全国的に有名な湖。この湖は入水自殺の名所といわれており、自殺者があとを絶たない。
しかし死体はなかなか発見されないという。水面に上がってこないのである。湖畔に靴と遺書はあるのだが、死体があがらないといったことはこの湖では日常茶飯事といえる。それは湖底に藻や海草などがたくさん生えており、死体が絡み付いて浮き上がれないからだ。冷たい湖に沈んだ死体は、屍蝋化してきれいなままだという。冷凍保存されているのと同じ事である。
それを裏づけするかの様に、聞き込みで得た証言はほとんどの霊が霊とは思えない程のきれいさがあると口を揃えた。それは人間と見間違える程とのことである。
ある人の証言によると、湖畔で一人、水浸しで立っていた女性がいたので、声を掛けたところ、女性は振り向き、薄気味悪く笑いかけてそのまま湖の中へと消えていったという。静かに湖を眺めていたというが、後ろ姿が寂しそうであったとのこと。彼女は一体、何を見ていたのだろうか・・・。

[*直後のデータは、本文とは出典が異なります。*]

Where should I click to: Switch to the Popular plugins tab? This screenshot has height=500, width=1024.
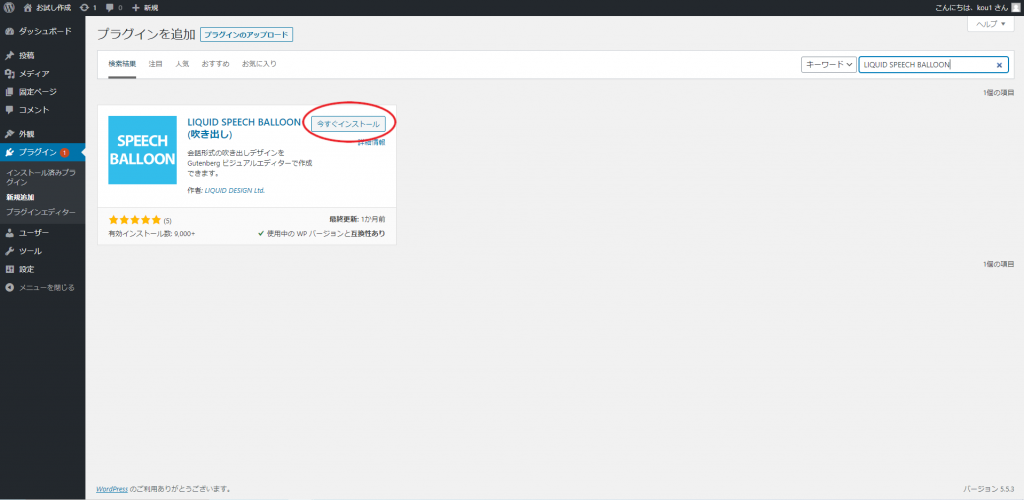[x=182, y=63]
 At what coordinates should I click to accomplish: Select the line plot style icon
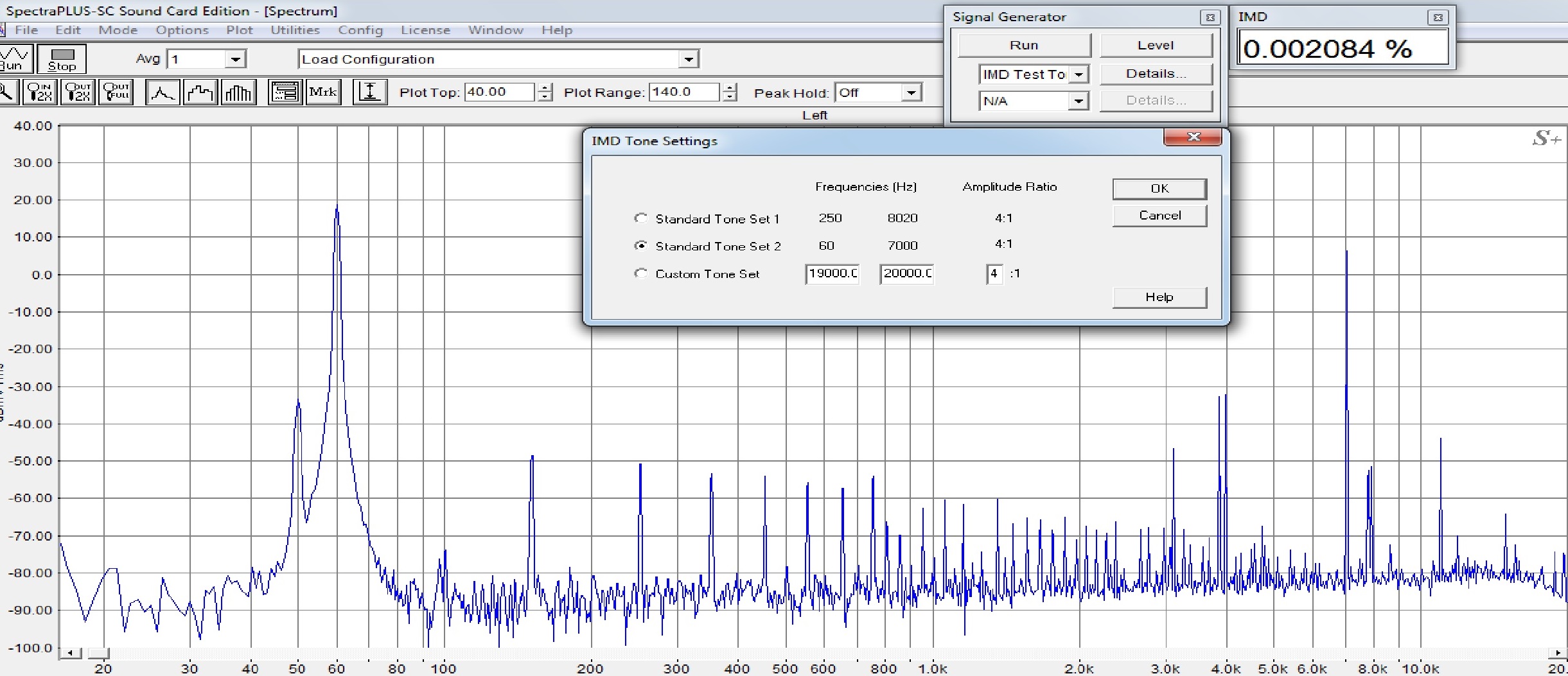click(x=163, y=92)
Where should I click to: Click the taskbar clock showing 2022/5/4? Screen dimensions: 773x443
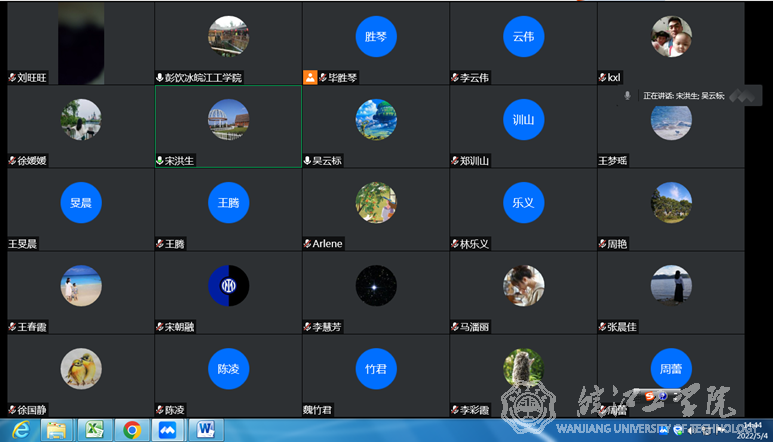coord(752,430)
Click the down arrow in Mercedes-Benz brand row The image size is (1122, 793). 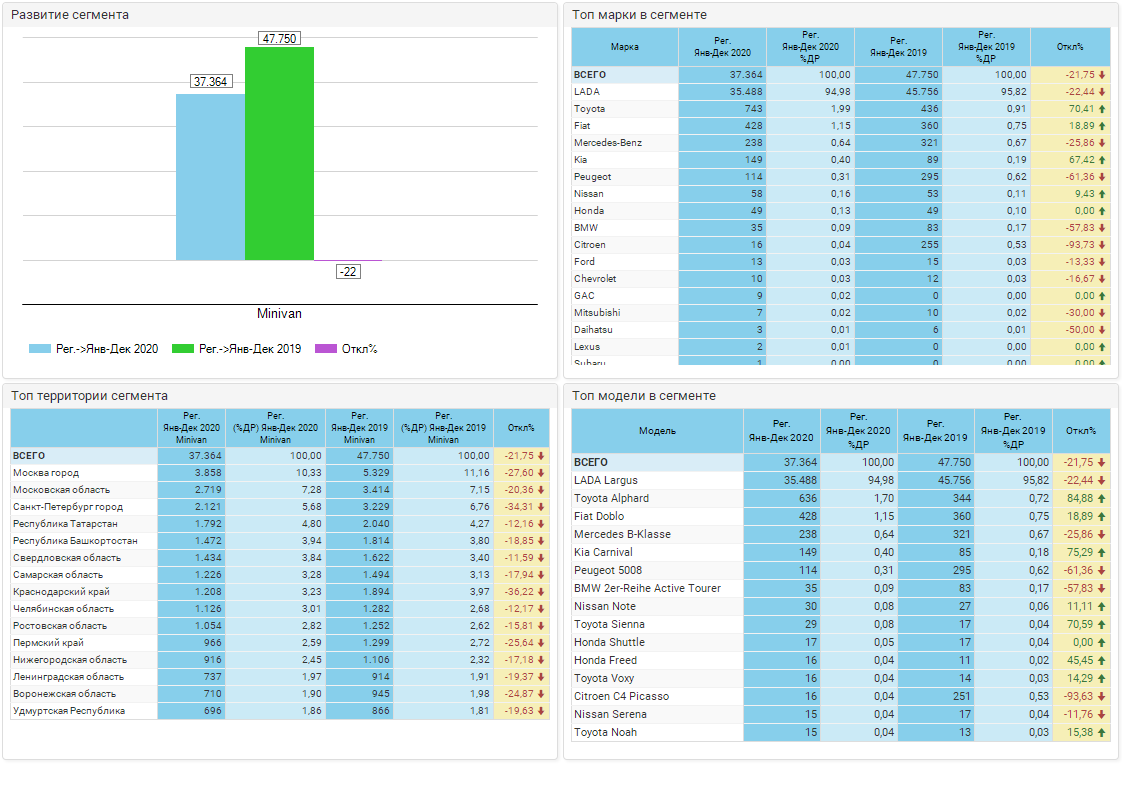(x=1102, y=143)
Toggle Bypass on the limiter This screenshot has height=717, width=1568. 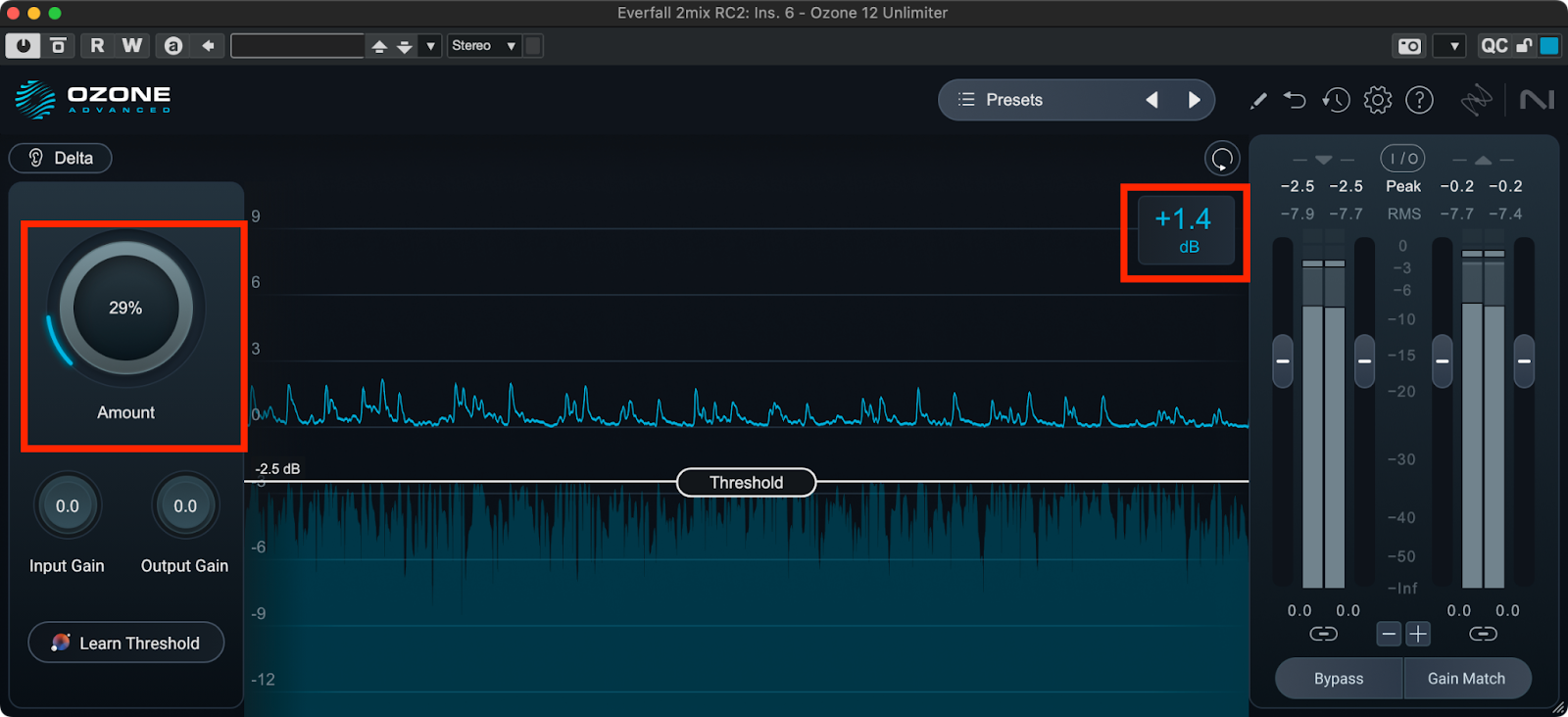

またある人は、湖の中から体半分を出し、湖畔をじっと見つめる老婆の姿を見た。その老婆と目があった途端、老婆はゆっくりと湖畔へ近づいてきたが、近づくにつれ姿も消えていったという。
この様な証言を幾つか得ることができた。
湖の底に眠る綺麗なままの亡骸。姿形が損なわれないことで、かえって成仏出来ずに彷徨い出てくるのかもしれない・・・。